I welcome all of you to Ghana and to Peduase Lodge for the second edition of the Africa Prosperity Dialogues. Looking at the impressive list of African personalities who have come here to the President’s official retreat in the serene hills of Aburi, I am mightily encouraged that Africa now has a private sector that is ready, deliberate and eager to see that sixty-(60)-year-old dream of a united Africa manifests.
The difference, perhaps, between then and today, is that the focus is on an area where there can be no debate – economic integration. How we facilitate the free movement of people, goods and services across this vast and resourceful mass, Africa, is what we must devote our energies to.
Ladies and gentlemen, Africa is blessed. Africa is not a poor continent. In fact, Africa is too rich to be poor! Our continent has every natural resource imaginable – oil, gas, minerals and an abundance of sunlight. We have some sixty-five percent (65%) of all arable land available to feed nine billion (9 billion) people globally by 2050, and our continent is home to the most youthful population in the world. We have everything we need to transform Africa into a global powerhouse of the future.
We must, therefore, remind ourselves consistently of the prospects she has, and our individual and collective responsibilities to turn prospects into productivity that can generate prosperity for our peoples.
I am excited and proud that, once again, I have had the privilege to host the Africa Prosperity Dialogues, an excellent initiative aimed at facilitating understanding, dialogue and commitment to the African Continental Free Trade Area (AfCFTA) initiative.
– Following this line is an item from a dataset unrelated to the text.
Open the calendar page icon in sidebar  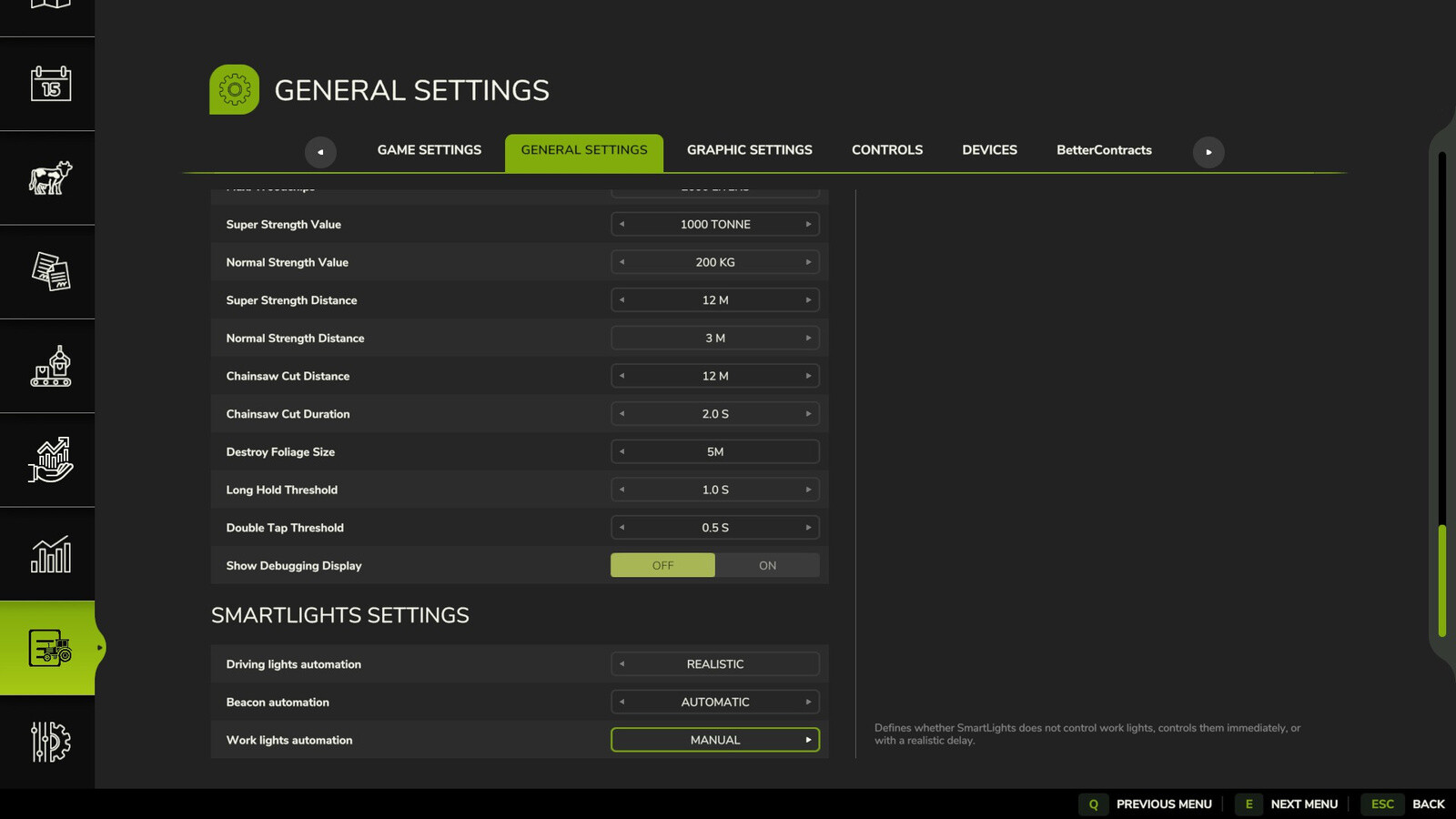coord(50,84)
I congratulate the organisers, the Africa Prosperity Network, for their vision, and their ability to attract this formidable lineup of strategic partners should leave no one in doubt that this is a project that requires all the support we can muster.
What the Africa Prosperity Dialogues have provided is a unique platform, dedicated to mobilising Africa’s energetic private sector to own and drive the fulfilment of the promises that the AfCFTA presents. The theme for this year’s Dialogues speaks directly to what we have to do if we are to make the AfCFTA meaningful. Without the capacity to industrialise, add value to our raw materials, and invest to build the social, digital, economic and physical infrastructures that will connect our peoples and businesses to customers across Africa, intra-Africa trade would remain at the negligible lows that it has always been.
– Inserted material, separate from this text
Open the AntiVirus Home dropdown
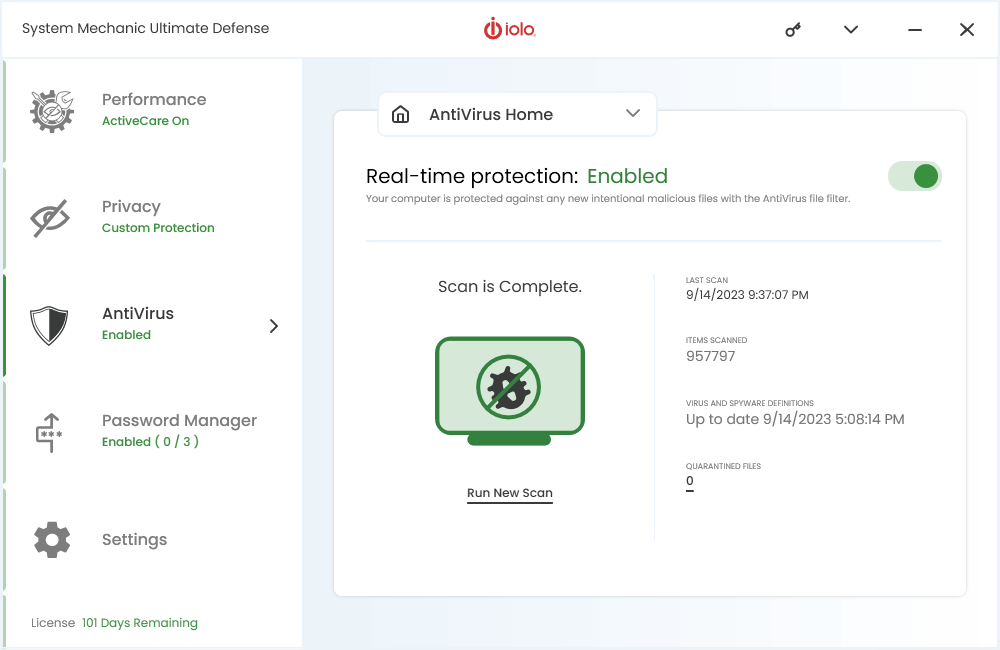Viewport: 1000px width, 650px height. click(x=632, y=114)
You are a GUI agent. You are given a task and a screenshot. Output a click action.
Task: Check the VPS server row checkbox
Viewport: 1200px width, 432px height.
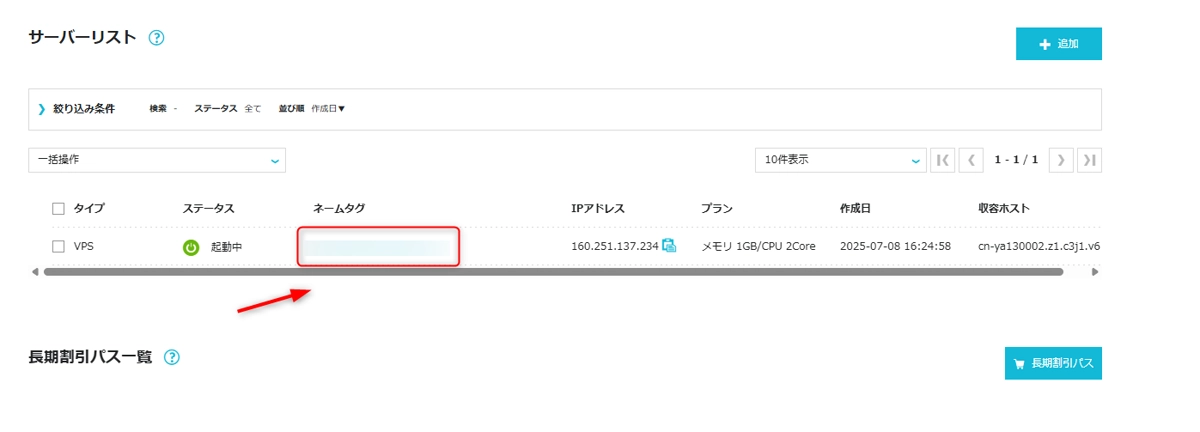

Indeed, Africa accounts for only three percent (3%) of global trade, and intra-African trade is one of the lowest of any region globally. This is largely due to the “colonial” economic model, characterised by small individual economies, fragmented and disconnected regional markets, over-reliance on the export of primary commodities, and the presence of low productive capacities, which have been well in existence for over a century.
By fostering intra-African trade, the AfCFTA is going to ensure that it continues to create opportunities for businesses to expand beyond their borders, driving economic growth and creating a more integrated and interconnected continent. To unlock the full potential of trade for prosperity, let us prioritise the development of efficient transportation and logistics infrastructure, streamline trade processes, and embrace digital technologies that facilitate cross-border transactions, without the need to depend on outside currencies.
These dialogues must emphasise that Africa has to go heavy on the promotion of sustainable farming practices, coupled with targeted investments in infrastructure for innovation and technology, especially in agribusiness and industry that boost production, whilst ensuring the resilience of our agricultural sector in the face of evolving global challenges and climate change.
These dialogues have to find ways to realise commitments that have been made loudly and clearly for African governments to deepen their resolve to achieving the decisions reached in the compact. It must be representative of all sectors needed to carry Africa, and ensure that the growth targets that are attained are sustainable, irrespective of future global changes.
These dialogues have to examine critically the responsibilities and expectations of the private sector, and demand same of the public sector, and assess how both can work as partners to achieve the Africa We Want. We must strengthen our resolve to work hand in hand with our governments in free and fair democratic systems of governance that promote safe and sound legal and institutional frameworks. Let us work to get the buy-in of the small trader, builder, farmer and seamstress, and make them believe that having a single market can benefit them as well.
As we delve into “Delivering Prosperity in Africa – Produce, Add Value, Trade,”, the theme of this year’s dialogues, let us embark on a journey that goes beyond rhetoric, transcending dialogue into actionable plans for transformative change. I know you came here not just to talk, but to spark action. I also know that, for many of you, you had to acquire a visa to come to this event, even though special arrangements for this conference reduced the visa acquisition fee by fifty percent (50%), and you were, thus, able to receive your visa on arrival. The Government of Ghana is committed to ensuring visa-free for all Africans travelling to our country, and the process has begun to get the policy implemented this year.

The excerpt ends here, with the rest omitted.